Benchmark Overview: Human Perception of Audio Quality
Unlike SDR, which objectively measures separation performance, this study focuses on subjective ratings provided by trained musicians. The goal was twofold:
- To benchmark Music AI’s model against competitors.
- To explore the relationship between SDR scores and human perception of quality.
Test Configuration:
- Stems Analyzed: Vocals, Drums, Bass, Other
- Companies Compared: Music.AI, Lalal, AudioShake, AudioStrip
- Dataset: 160 audio snippets from MUSDBHQ, including control audios recorded directly from instruments. (For each instrument analyzed, ten songs with varying SDRs were chosen from our test set, the open dataset MUSDBHQ. For each song, four random 6-bar snippets were extracted where the instrument was active. Consequently, each instrument was assessed across 40 snippets, totaling 160 snippets for the entire test.)
- Annotators: 5 musician interns (2 guitarists, 1 drummer, 1 bassist, 1 pianist)
Key Findings:
1. Overall Performance: Music AI achieved the highest average rating (66.07), outperforming AudioShake (61.95), AudioStrip (51.33), and Lalal (48.58). The original control audios scored 92.78, serving as a quality benchmark.

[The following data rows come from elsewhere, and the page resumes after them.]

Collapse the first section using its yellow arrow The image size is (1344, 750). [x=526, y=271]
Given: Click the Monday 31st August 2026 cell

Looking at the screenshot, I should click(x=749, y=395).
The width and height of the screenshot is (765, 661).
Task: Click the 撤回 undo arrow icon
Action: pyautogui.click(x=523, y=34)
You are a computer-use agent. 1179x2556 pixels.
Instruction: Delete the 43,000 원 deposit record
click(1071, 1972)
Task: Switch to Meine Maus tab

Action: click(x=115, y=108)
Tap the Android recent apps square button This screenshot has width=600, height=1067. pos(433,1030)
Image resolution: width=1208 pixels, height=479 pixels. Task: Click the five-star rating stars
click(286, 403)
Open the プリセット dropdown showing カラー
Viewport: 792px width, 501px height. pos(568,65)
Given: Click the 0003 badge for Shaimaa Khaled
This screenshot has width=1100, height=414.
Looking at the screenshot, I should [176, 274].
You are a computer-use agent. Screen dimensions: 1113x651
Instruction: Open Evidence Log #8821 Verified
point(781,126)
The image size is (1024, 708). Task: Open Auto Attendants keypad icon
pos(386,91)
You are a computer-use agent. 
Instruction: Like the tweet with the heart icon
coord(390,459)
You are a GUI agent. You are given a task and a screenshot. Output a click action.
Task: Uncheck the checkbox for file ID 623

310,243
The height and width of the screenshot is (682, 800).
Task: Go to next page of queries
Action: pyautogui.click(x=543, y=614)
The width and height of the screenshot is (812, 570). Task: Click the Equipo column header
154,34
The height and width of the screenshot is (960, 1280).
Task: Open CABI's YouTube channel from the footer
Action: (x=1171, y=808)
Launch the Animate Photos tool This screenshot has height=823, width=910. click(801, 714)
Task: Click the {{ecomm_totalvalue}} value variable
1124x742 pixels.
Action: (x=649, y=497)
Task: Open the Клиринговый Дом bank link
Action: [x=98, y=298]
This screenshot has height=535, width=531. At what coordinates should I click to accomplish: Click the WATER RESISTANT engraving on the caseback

2. Instrument-Specific Insights: Music AI consistently outperformed AudioShake in all instruments except bass, where results were comparable. AudioStrip showcased strong performance in vocal separation, slightly trailing Music AI.
3. Annotator Agreement: All five annotators rated Music AI higher than AudioShake, demonstrating consistent preference across evaluators.
Correlation Between SDR and Perceived Quality
Correlation amongst all metrics is weak, but when a deeper investigation into small segments of the SDR was performed, an almost linear pattern was observed from SDR 0 to 11.
- Weak Correlation Observed:
Pearson correlation coefficients revealed weak links between SDR and subjective ratings:
- Music AI: -0.0682
- AudioShake: 0.0217
- AudioStrip: 0.3721
- Lalal: 0.5660
Perception Patterns:
- From SDR 0 to 11, perceived quality improved almost linearly.
- A plateau occurred between SDR 11 and 15, suggesting diminishing perceptual returns despite technical clarity gains.
- Surprisingly, a dip in ratings was noted between SDR 15 and 19, hinting at potential perceptual biases or audio artifacts.
Conclusion: Music AI's Superior Subjective Performance
Music AI not only leads in objective SDR metrics but also delivers superior audio quality as perceived by human listeners. This dual advantage underscores Music AI’s position as the premier solution for source separation, offering both technical excellence and listener satisfaction. For audio professionals seeking the best in source separation technology, Music AI provides unparalleled clarity and precision, validated by both data and human perception.